2020.07.15 | コラム

新型コロナウィルスの感染拡大により、いま観光業は深刻な影響を受けています。

 政府は『Go Toキャンペーン』により、観光需要を喚起しようとしていますが、東京など大都市圏では、感染者数が再び増加傾向にある中、まだまだ旅行をためらう消費者も多いでしょう。また、旅行に出かけるにしても、旅行先の選び方や旅行のスタイルは、間違いなく、コロナ前とは大きく変わることでしょう。

 このような中、先日、『全国体験観光オンラインシンポジウム』 というセミナーに参加し、アレックス・カーさんの講演を聴く機会がありました。ご存知の方も多いと思いますが、アレックス・カーさんは、1952年にアメリカで生まれ、イェール大学などで日本や中国について学ばれた東洋文化の研究者です。



(一般社団法人そらの郷: にし阿波ウェブサイトより)

 徳島県祖谷の古民家に住み、まち作りのコンサルティングなどを手がける傍ら、国内外に向けて日本の文化や観光に関する情報を発信するほか、近年はセミナーなどで「オーバーツーリズム」「ゼロドルツーリズム」など、日本の観光政策についても問題提起をされています。

 先日のセミナーでは『新しい旅の哲学』というテーマで講演をされましたが、非常に興味深いお話でしたので、以下、特に印象に残った点を中心に、私のメモを共有したいと思います。

 1.観光業にも求められるUXの視点

緊急事態宣言が解除された後、全国の美術館・博物館なども、徐々に来場者の受入れを再開しましたが、館内の混雑を回避するため、ネットによる事前予約を取り入れるところも増えています。

 これまで、人気のある観光施設では、炎天下や荒天の中でも、来場者は長時間、行列をして待つことを強いられており、それが当たり前だと考えられてきました。ところが、コロナ問題をきっかけに、図らずも、運営側がその気になれば、事前予約制度によって来場者を待たせないための仕組が導入できるということが分かってしまった訳です。

 裏を返せば、多くの観光地では、観光地側・運営側の都合で、観光客の利便性がないがしろにされてきた訳ですが、果たして、今後、そのような観光地が、多くの観光客を惹きつけることはできるのでしょうか?

 確かに、事前予約制度は、感染拡大防止という観点から有用な施策である訳ですが、たとえコロナ問題が収束したとしても、事前予約制度を継続することで、人気の観光施設でも、来場者が長時間の行列をせず、快適に楽しめるという世界が、日本の観光における「ニューノーマル」になることを期待したいところです。

..............................

[設問 1] 次の(a)〜(c)は本文の内容と合っていますか？(a) アレックス・カーさんは1952年にアメリカで生まれた。(b) アレックス・カーさんは京都の古民家に住んでいる。(c) セミナーでの講演のテーマは『新しい旅の哲学』だった。それぞれ「はい」か「いいえ」で答え、判断の根拠となる本文の語句をそのまま引用してください。

[課題データ]
..............................

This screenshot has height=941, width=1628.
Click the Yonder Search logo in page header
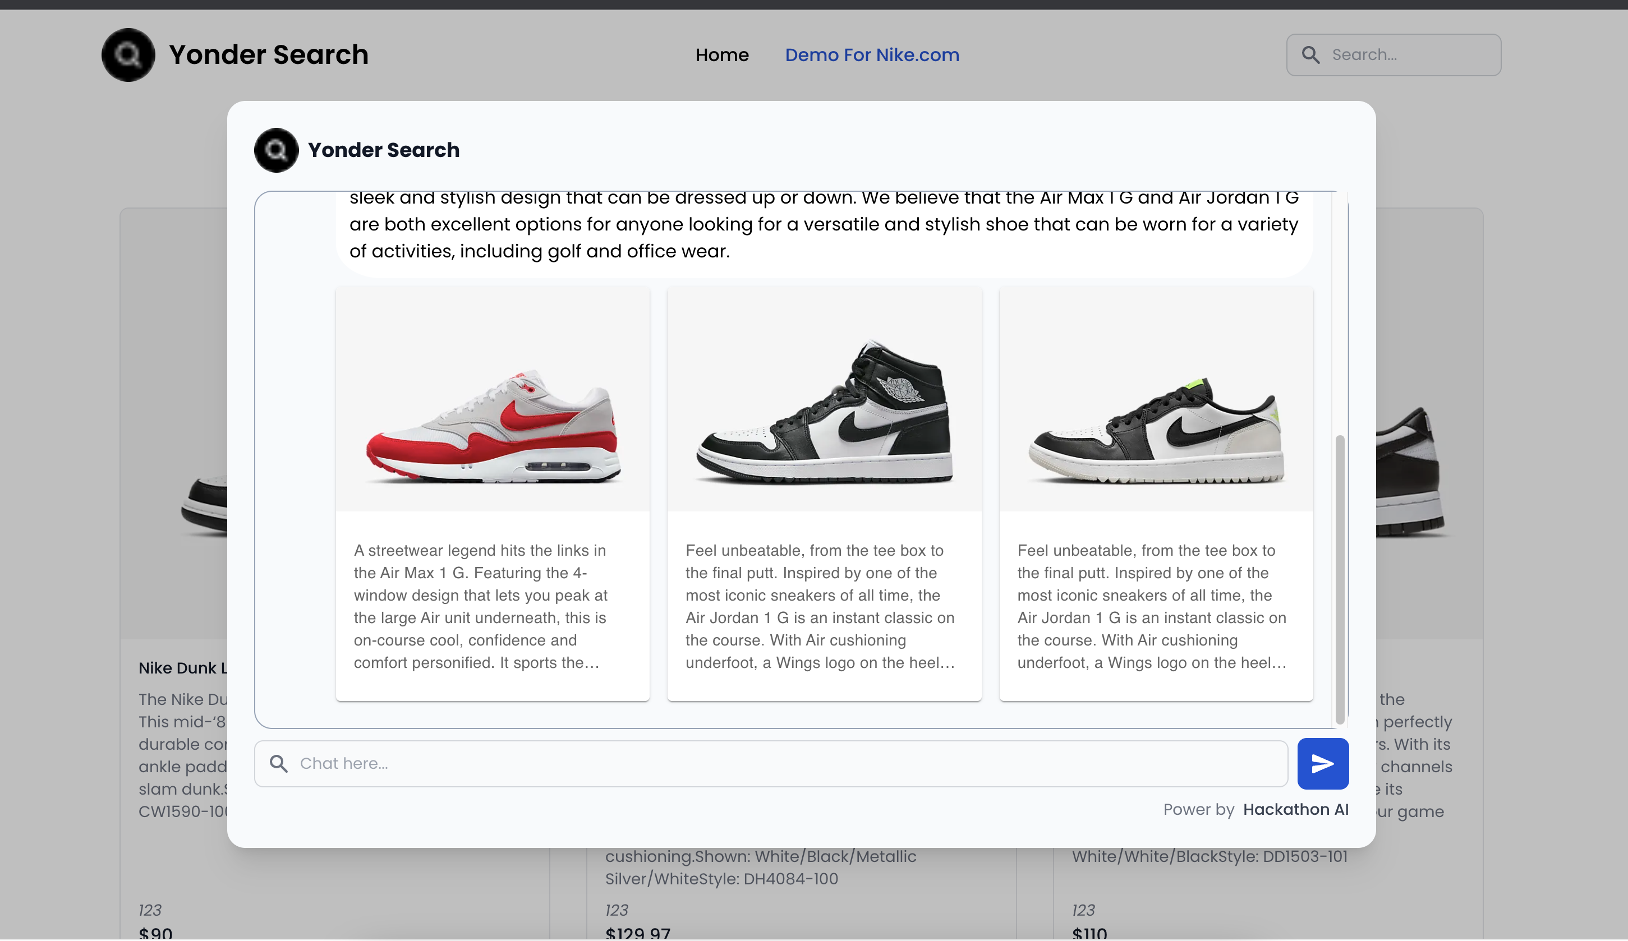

..............................

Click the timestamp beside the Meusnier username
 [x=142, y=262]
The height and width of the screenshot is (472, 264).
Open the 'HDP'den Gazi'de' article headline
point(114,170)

..............................

[設問 2] 上のエントリのうち、「Click the timestamp」を含む行から「point(114,170)」を含む行まで（両端の行も含む）を、「番号」と「内容」の2列からなるMarkdownの表に変換してもらえますか？空行は除いてください。

[解答 1]
(a) はい。「1952年にアメリカで生まれ」
(b) いいえ。「徳島県祖谷の古民家に住み」
(c) はい。「『新しい旅の哲学』というテーマで講演をされました」

[解答 2]
| 番号 | 内容 |
|---|---|
| 1 | Click the timestamp beside the Meusnier username |
| 2 |  [x=142, y=262] |
| 3 | The height and width of the screenshot is (472, 264). |
| 4 | Open the 'HDP'den Gazi'de' article headline |
| 5 | point(114,170) |